- [EXTRAIT]
En conséquence, selon la Cour, la réponse des tribunaux, c’est-à-dire la condamnation, était donc proportionnée au but poursuivi et « nécessaire dans une société démocratique ». La Cour ne constate aucune apparence de violation de l’article 10 et rejette donc le grief pour défaut manifeste de fondement (§ 49).


Dans le dispositif de son arrêt, la Cour déclare donc « À l’unanimité, que le grief du requérant tiré de l’article 10 (liberté d’expression) est manifestement mal fondé et doit être rejeté ».


Outre ce constat de non-violation de l’article 10, la Cour va également considérer qu’il n’y a pas non plus de violation de l’article 6 § 1 relatif au procès équitable.


La non-violation de l’article 6 § 1 de la Convention relatif au droit à un procès équitable

Ainsi, s’agissant de la question de l’impartialité des juges, la Cour rappelle qu’elle a adoptée une double démarche, à la fois subjective et objective.


Elle souligne qu’elle tient compte, dans son approche subjective, de la conviction personnelle et du comportement du juge.


Et, que dans son approche objective, elle va rechercher si certains faits vérifiables, tels des liens entre le juge en question et des personnes concernées par le procès, permettent de douter de son impartialité (§ 55).


Concernant la présente affaire, la Cour estime que même s’ils siégeaient à des degrés de juridiction non consécutifs, le fait que deux juges mariés, Y et X, aient été amenés à connaître de l’affaire peut faire naître des doutes quant à l’impartialité du juge X (§ 61).

- [EXTRAITS DES DONNÉES]
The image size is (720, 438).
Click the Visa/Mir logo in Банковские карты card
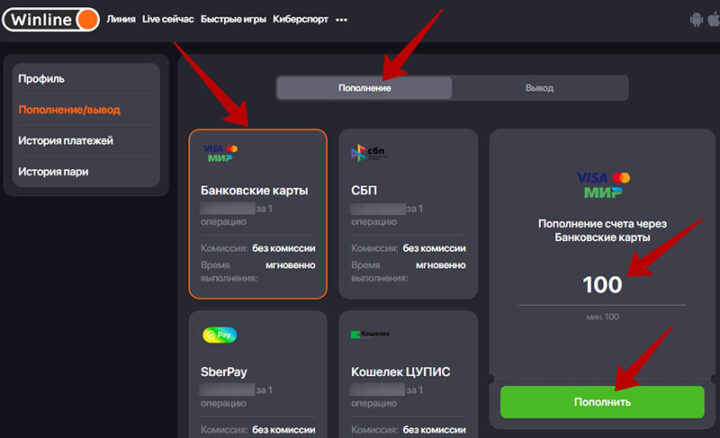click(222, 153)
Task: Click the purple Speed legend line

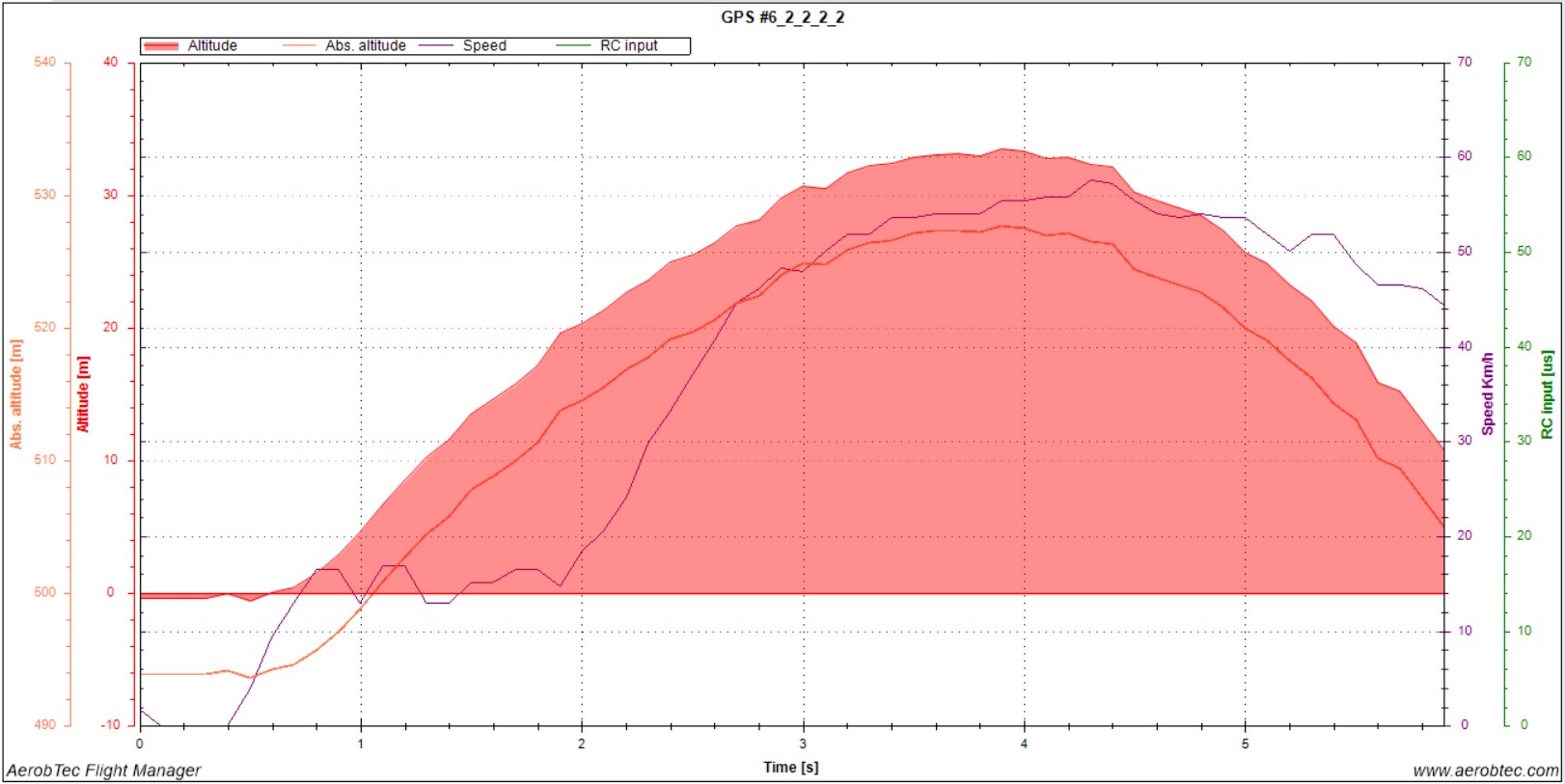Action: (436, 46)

* * *

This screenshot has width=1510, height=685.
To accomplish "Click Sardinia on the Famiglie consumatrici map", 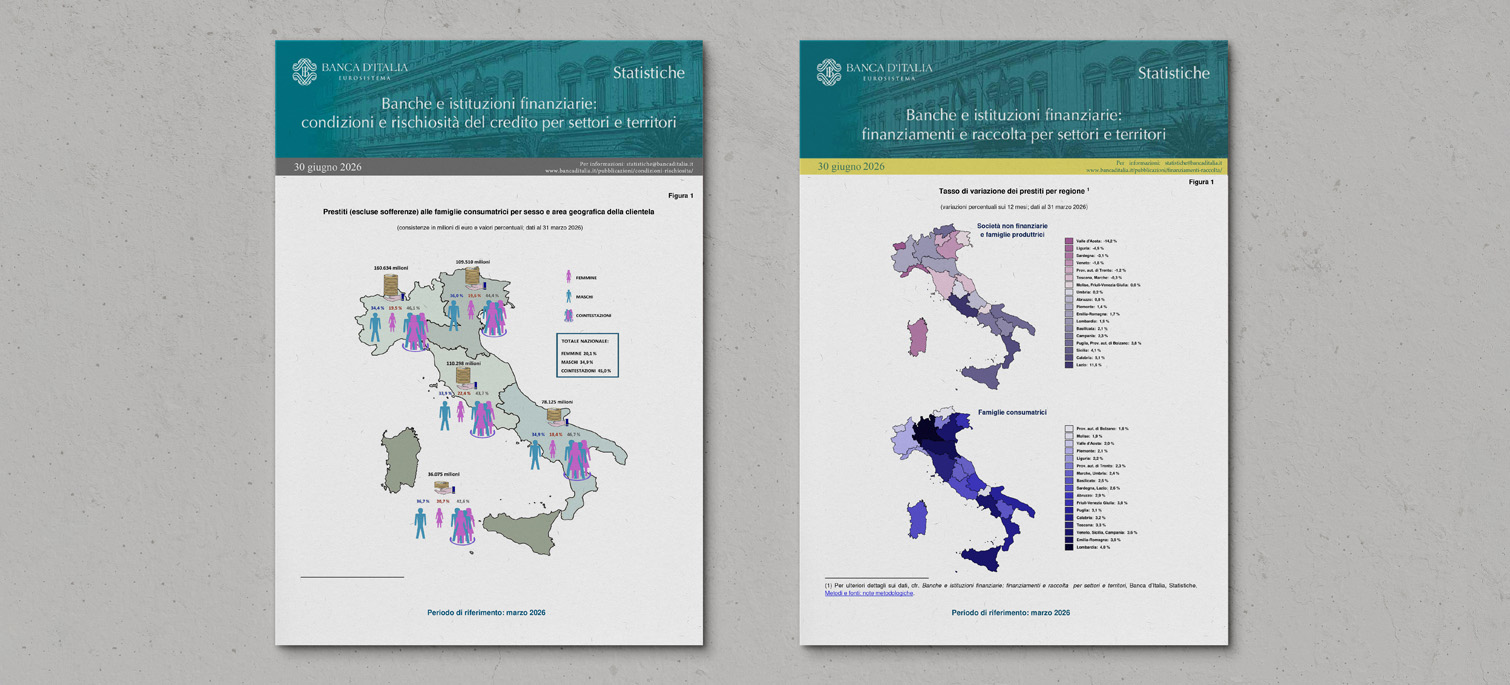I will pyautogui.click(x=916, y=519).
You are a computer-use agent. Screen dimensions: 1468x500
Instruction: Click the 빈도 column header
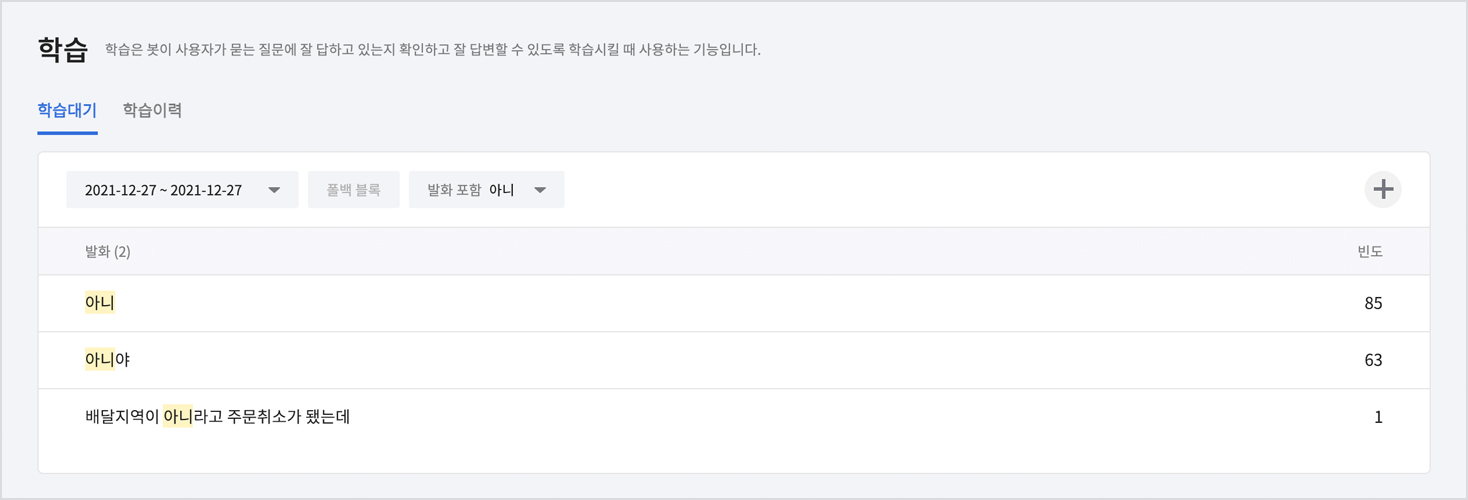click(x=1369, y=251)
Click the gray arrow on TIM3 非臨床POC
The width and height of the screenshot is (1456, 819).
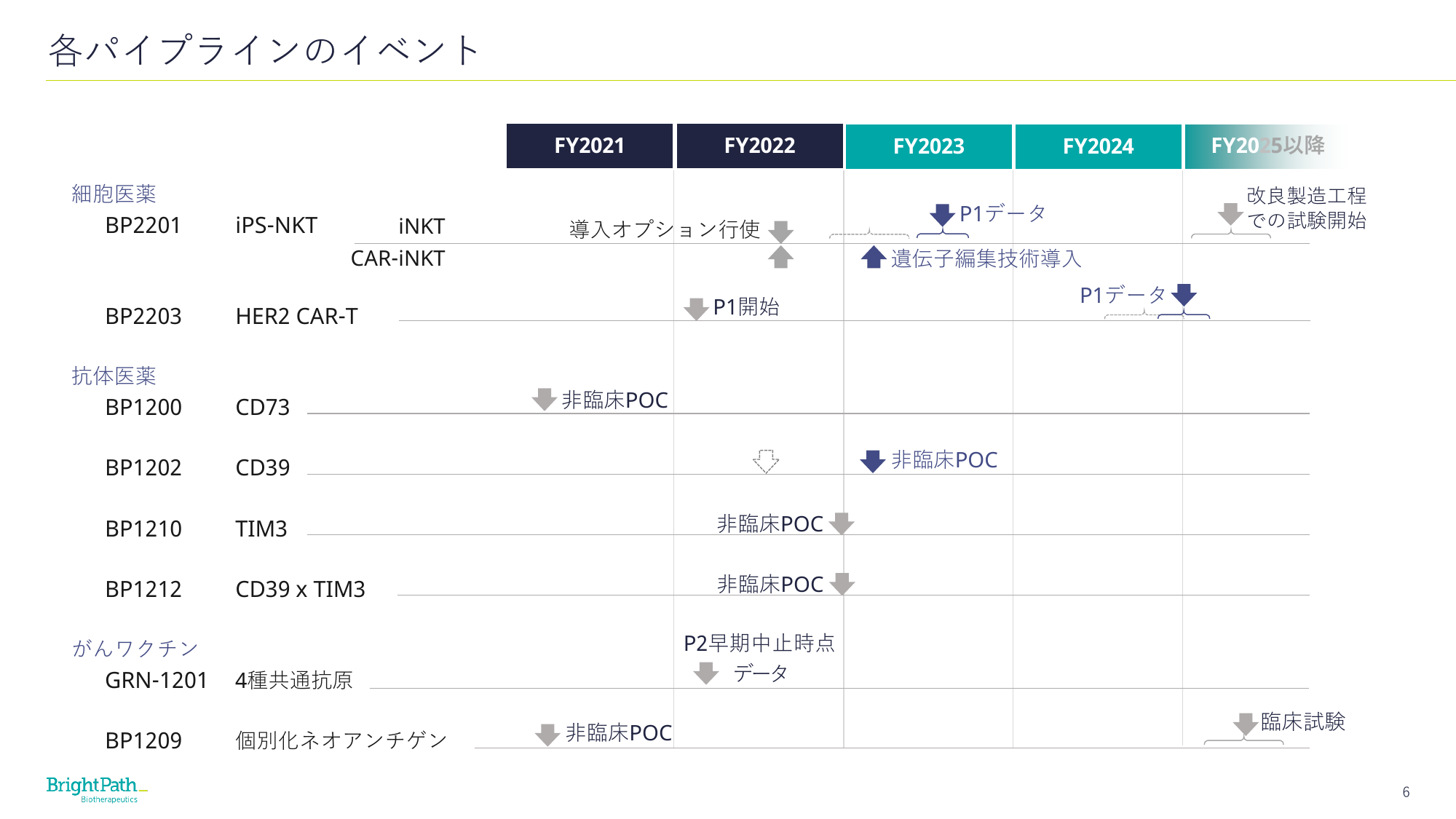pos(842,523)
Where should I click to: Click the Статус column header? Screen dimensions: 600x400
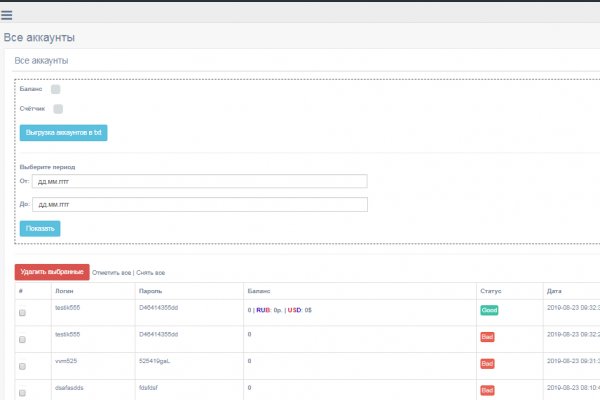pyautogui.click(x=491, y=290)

- [DEMANDE ÉCRITE 1] Relevez tous les numéros de paragraphes de l'arrêt que l'extrait cite entre parenthèses.
- [DEMANDE ÉCRITE 2] Selon l'extrait, de quoi la Cour tient-elle compte dans son approche subjective de l'impartialité ?
- [DEMANDE ÉCRITE 3] Veuillez reprendre l'extrait sur l'arrêt de la Cour à la suite de sa dernière phrase.
Les données n'ont aucun rapport avec l'extrait.

- [RÉPONSE 1] § 49, § 55, § 61

- [RÉPONSE 2] De la conviction personnelle et du comportement du juge.

- [RÉPONSE 3]
Elle considère, également, qu’il est difficile de comprendre comment la demande de récusation pour cause de partialité a pu être rejetée pour irrecevabilité lors de son premier examen par un collège de la cour d’appel dont le juge X faisait partie (§ 63) [6].


Néanmoins, les juges européens pensent qu’il a été remédié à ce problème grâce à l’examen, par trois juges n’ayant aucun lien avec l’affaire, de la demande de récusation pour cause de partialité qui visait tous les membres du collège initial de la cour d’appel (§ 64) [7].


En outre, selon la Cour, le requérant n’a fourni aucun élément concret tendant à expliquer en quoi un juge professionnel marié à un autre juge professionnel ferait preuve d’un manque d’impartialité lorsqu’il est amené à statuer sur une même affaire à un degré de juridiction différent (§ 68).


En conséquence, selon les magistrats strasbourgeois, rien ne permettait objectivement de douter de l’impartialité de la cour d’appel.


Il n’y a donc pas eu de violation de l’article 6 § 1 (§ 69).


Dans le dispositif de son arrêt, la Cour décide « Par quatre voix contre trois, qu’il n’y a pas eu violation de l’article 6 § 1 (droit à un procès équitable) de la Convention européenne des droits de l’Homme ».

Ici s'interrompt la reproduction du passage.